Sonja van Wichelen is Senior Research Fellow with the Department of Sociology and Social Policy at the University of Sydney. Her research broadly engages with the body, law, and science in the age of globalization and the effects that changes in these areas have on our understanding of citizenship. Her current project (funded by a Discovery Early Career Researcher Award from the Australian Research Council) investigates the impact of globalization and biomedicine on the legal governance of family life. She is the author of Religion, Gender and Politics in Indonesia: Disputing the Muslim Body (Routledge, 2010), the co-editor of Commitment and Complicity in Cultural Theory and Practice (Palgrave Macmillan, 2009), and publishes widely on the topic of globalization and reproduction, religion and the body, migration and citizenship.
Astrida Neimanis joined the Gender and Cultural Studies program in 2015 after holding various teaching and research positions at universities in Canada, the UK, and Sweden. She is Associate Editor of the journal Environmental Humanities (Duke University Press), a Key Researcher with the Sydney Environment Institute and co-convenor of the Composting: Feminisms and the Environmental Humanities reading group hosted at the University of Sydney. She is also a founding member and University of Sydney contact faculty for The Seed Box: A MISTRA-FORMAS Environmental Humanities Collaboratory (a transnational research consortium based at Linkoping University, Sweden).

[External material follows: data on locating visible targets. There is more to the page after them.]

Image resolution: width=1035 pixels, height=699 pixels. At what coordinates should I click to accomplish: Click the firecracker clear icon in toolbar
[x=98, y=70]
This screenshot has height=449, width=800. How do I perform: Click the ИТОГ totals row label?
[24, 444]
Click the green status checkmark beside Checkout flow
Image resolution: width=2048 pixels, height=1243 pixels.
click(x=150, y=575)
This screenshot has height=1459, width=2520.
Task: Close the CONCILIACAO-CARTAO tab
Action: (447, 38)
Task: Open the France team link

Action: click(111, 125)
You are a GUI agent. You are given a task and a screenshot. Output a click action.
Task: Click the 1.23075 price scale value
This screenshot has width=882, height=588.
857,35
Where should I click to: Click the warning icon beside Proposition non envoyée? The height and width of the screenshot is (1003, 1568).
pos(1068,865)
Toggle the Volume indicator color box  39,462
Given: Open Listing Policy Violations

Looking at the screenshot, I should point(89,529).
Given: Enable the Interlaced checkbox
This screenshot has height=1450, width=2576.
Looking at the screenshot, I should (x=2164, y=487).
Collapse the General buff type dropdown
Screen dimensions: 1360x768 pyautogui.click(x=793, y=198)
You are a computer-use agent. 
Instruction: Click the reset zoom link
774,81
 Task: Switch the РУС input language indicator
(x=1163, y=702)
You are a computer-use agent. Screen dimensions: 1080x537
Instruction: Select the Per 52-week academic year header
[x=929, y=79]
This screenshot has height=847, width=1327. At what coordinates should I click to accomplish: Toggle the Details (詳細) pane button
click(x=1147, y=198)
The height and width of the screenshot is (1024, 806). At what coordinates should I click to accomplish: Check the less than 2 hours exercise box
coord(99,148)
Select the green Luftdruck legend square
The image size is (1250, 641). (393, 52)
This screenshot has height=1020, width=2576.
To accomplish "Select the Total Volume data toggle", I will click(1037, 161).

Catherine Simpson is an academic in the Media Department at Macquarie University. Before doing her PhD (Murdoch, Perth) on Australian women filmmakers, she spent a few years in Istanbul in the 90s and organised an Australian film festival there and a reciprocal one that toured Sydney, Melbourne and Perth. Since then, Cath has taught, researched and published across a range of areas including Australian and Turkish media and film, car cultures, diasporic cinema, environmental media, gender and cultural studies. She was seconded to the Science faculty (Dept of Environment and Geography) for 3 years to pilot an innovative science communications programme. She is passionate about creating spaces for interdisciplinary collaboration within and, perhaps more importantly, beyond the university. Cath is currently producing a doco on the topic: ‘Shit Matters’ for ABC Radio National’s Earshot program, writing a political ecology of FMTs (or faecal microbiota transplants) and studying some undergraduate science.